Na Grande Área - Armando Nogueira
A produtora inglesa Pearson Television está fazendo um vídeo de 13 horas sobre a história do futebol. O Brasil entra, com destaque, em mais de um capítulo do seriado que se chamará History of Football, the Beautiful Game. Fui ouvido pelos enviados especiais. Entre tantos assuntos da entrevista, me perguntam de Leônidas da Silva. Falo com entusiasmo, embora não tenha visto o nosso herói no esplendor. Quando o vi, Leônidas já estava no poente da carreira. Lembro-me dele, um pouco, na seleção paulista e muito menos, ainda, na seleção nacional, já sem o viço e o fulgor da juventude.

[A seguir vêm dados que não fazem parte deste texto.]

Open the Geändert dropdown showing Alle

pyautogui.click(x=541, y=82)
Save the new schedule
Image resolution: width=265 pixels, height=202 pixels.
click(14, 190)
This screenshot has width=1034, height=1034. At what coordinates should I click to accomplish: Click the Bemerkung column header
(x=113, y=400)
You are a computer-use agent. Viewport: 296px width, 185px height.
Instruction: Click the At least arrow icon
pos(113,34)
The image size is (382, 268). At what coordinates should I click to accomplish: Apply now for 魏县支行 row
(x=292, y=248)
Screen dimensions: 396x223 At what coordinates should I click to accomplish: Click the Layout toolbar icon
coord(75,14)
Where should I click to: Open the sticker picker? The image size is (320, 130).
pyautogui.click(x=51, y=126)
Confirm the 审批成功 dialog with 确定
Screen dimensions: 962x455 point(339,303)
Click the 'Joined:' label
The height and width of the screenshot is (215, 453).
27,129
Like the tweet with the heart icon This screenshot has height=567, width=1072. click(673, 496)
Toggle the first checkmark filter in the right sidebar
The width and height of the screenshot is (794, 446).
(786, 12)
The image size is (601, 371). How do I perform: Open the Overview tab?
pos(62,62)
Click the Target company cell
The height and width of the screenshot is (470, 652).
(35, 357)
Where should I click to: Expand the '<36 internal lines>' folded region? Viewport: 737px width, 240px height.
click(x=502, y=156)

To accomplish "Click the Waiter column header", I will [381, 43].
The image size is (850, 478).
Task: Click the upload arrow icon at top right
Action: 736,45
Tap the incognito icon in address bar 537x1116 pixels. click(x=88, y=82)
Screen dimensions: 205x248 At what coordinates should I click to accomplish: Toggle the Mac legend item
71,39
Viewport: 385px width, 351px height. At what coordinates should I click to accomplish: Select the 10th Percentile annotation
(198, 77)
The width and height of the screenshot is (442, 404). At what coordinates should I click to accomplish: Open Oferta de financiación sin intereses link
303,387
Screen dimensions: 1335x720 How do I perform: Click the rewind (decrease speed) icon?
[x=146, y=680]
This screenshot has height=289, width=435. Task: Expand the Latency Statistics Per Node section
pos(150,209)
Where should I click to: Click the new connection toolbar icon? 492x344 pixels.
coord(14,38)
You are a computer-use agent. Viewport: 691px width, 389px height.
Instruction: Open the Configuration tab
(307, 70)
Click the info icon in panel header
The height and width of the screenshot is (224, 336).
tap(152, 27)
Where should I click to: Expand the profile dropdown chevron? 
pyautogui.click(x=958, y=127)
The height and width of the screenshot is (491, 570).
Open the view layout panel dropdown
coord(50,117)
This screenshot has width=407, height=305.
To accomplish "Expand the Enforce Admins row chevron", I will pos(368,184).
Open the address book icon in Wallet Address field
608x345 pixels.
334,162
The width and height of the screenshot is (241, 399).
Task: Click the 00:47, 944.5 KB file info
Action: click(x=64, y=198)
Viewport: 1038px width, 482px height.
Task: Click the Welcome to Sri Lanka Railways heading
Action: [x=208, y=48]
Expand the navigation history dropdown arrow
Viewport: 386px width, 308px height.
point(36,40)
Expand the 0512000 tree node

Os ecos de Leônidas aí estão, até hoje, perpassando os tempos, 50 anos depois de ter ele deixado a cena dos campos. Volta e meia, eis que a aura do craque ressurge, emoldurando um gol de bicicleta, soberbo invento de sua lavra. Quem não viu o gol de Dill, o atacante do Goiás, sábado passado, contra o Fluminense? Vi e, revi o lance, maravilhado. É uma peça rara, como todos os rigores de uma obra prima: agilidade felina, coordenação neuro-muscular, presença de espírito, ousadia e precisão. Tudo perfeito.
O gol de bicicleta é um prodígio de flexibilidade, de harmonia. Tem o clarão dos gestos acrobáticos que lembram a arte da dança e as vertigens do circo. Desconfio que Maurice Bejart teria gostado de incorporar à sua coreografia a alta carga de emoção e fascínio de um salto mortal às avessas que torna mágico um gol de bicicleta.
Em cada novo gol de bicicleta que vejo, revejo, em pleno ar, a vertiginosa melodia corporal de Leônidas da Silva.